Sunday, 10 February 2019
Think Global, Act Local
What are the biggest threats facing Humanity today?
- Nuclear War
- Global Warming
- World Hunger
- Toxic Foods and Malnutrition
Unfortunately the list goes on making the extinction of the human species an ever-present danger. With the threats so severe, why do we continue living as though it’s someone else’s problem? As a Health Coach I know that real change happens when individuals take responsibility for their circumstances. They understand that no matter what happened before, or how we got here, it’s our problem now. The stage has been set on which we play out our lives.
It is said that there is a solution for every problem and we see examples everywhere – Nettles and Doc Leaves, Flies and Spiders, Slavery and Abolition etc. What if there is a solution to global problems locally on our doorstep? A little known technology may be a key factor.
In the 1960s the US Navy funded nuclear research at the Oak Ridge National Laboratory in Tennessee. Two fuel types were considered, Uranium and Thorium, each requiring its own reactor design. The uranium fuel type provided the US Navy with a propulsion system for its submarines and Plutonium for nuclear weapons. ‘Job’s done, thanks lads; close up the site and go home’
The team of scientists investigating the Thorium option was disbanded; their protests went unheard. They had designed and built a reactor that ran fault free for five years. Even then it was well understood that the Thorium solution was far superior to Uranium for civil use –
50 times more efficient
Much more plentiful ore – Five times more Thorium than Uranium on earth
Shorter half-life waste products – 300 years instead of 100,000 years
‘Walk Away Safe’ – these reactors cannot melt down or explode. At worst they cool down and stop.
The US Navy had no interest in a reactor that ran at 700 degrees and didn’t provide bomb making material so for over 50 years we have ignored a technology that holds real promise for solving the world’s energy problems and for realising the original dream of nuclear to provide energy that’s ‘too cheap to meter’.
A few years ago the original laboratory manuals from the Oak Ridge facility were found in a nearby children’s library. A nuclear physicist, Kirk Sorensen, photographed them meticulously and distributed DVDs to the physics departments of every university in America. He has been racing ever since to develop a Thorium reactor for commercial use. Such is the demand for nuclear isotopes for medical applications that Sorensen looks upon the generation of electricity from the Thorium reactor as a low value by-product.

######

**ASSIGNMENT**
Summarize the post "Think Global, Act Local" in three sentences.

######

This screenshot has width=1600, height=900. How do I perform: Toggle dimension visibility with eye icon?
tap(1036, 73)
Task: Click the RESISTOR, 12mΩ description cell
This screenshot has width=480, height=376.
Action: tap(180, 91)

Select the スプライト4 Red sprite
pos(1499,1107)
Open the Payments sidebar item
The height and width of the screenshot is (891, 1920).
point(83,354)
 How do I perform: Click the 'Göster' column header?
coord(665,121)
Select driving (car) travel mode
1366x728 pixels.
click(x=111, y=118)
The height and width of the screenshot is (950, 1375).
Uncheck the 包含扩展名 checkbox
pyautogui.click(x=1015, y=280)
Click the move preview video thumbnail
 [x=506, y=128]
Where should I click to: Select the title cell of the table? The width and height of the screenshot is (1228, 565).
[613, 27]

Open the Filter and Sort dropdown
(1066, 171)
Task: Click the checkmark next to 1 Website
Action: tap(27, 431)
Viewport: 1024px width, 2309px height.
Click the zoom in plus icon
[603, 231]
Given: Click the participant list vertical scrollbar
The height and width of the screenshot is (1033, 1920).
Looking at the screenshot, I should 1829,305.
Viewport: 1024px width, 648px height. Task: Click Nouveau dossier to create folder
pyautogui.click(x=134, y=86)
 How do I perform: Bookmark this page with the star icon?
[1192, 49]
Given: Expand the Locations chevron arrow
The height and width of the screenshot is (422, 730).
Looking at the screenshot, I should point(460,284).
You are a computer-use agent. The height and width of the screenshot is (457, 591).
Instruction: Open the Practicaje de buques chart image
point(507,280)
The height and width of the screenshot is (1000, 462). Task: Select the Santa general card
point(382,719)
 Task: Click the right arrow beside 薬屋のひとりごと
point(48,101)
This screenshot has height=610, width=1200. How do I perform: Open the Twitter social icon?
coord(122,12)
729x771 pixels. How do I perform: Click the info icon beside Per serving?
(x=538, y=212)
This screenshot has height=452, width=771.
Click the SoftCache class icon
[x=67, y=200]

######

**SOLUTION**
The post lists threats to humanity such as nuclear war, global warming and world hunger, and it argues that individuals must take responsibility for these problems and that a little-known technology may be a key to solving them. In the 1960s, the US Navy funded nuclear research at Oak Ridge National Laboratory but kept only the uranium design, which gave it submarine propulsion and plutonium for weapons, and disbanded the thorium team even though its reactor had run fault free for five years. According to the post, thorium is more efficient, more plentiful, leaves shorter-lived waste and cannot melt down, and after the original laboratory manuals were found in a children's library, physicist Kirk Sorensen distributed copies to American universities and has been working to develop a commercial thorium reactor.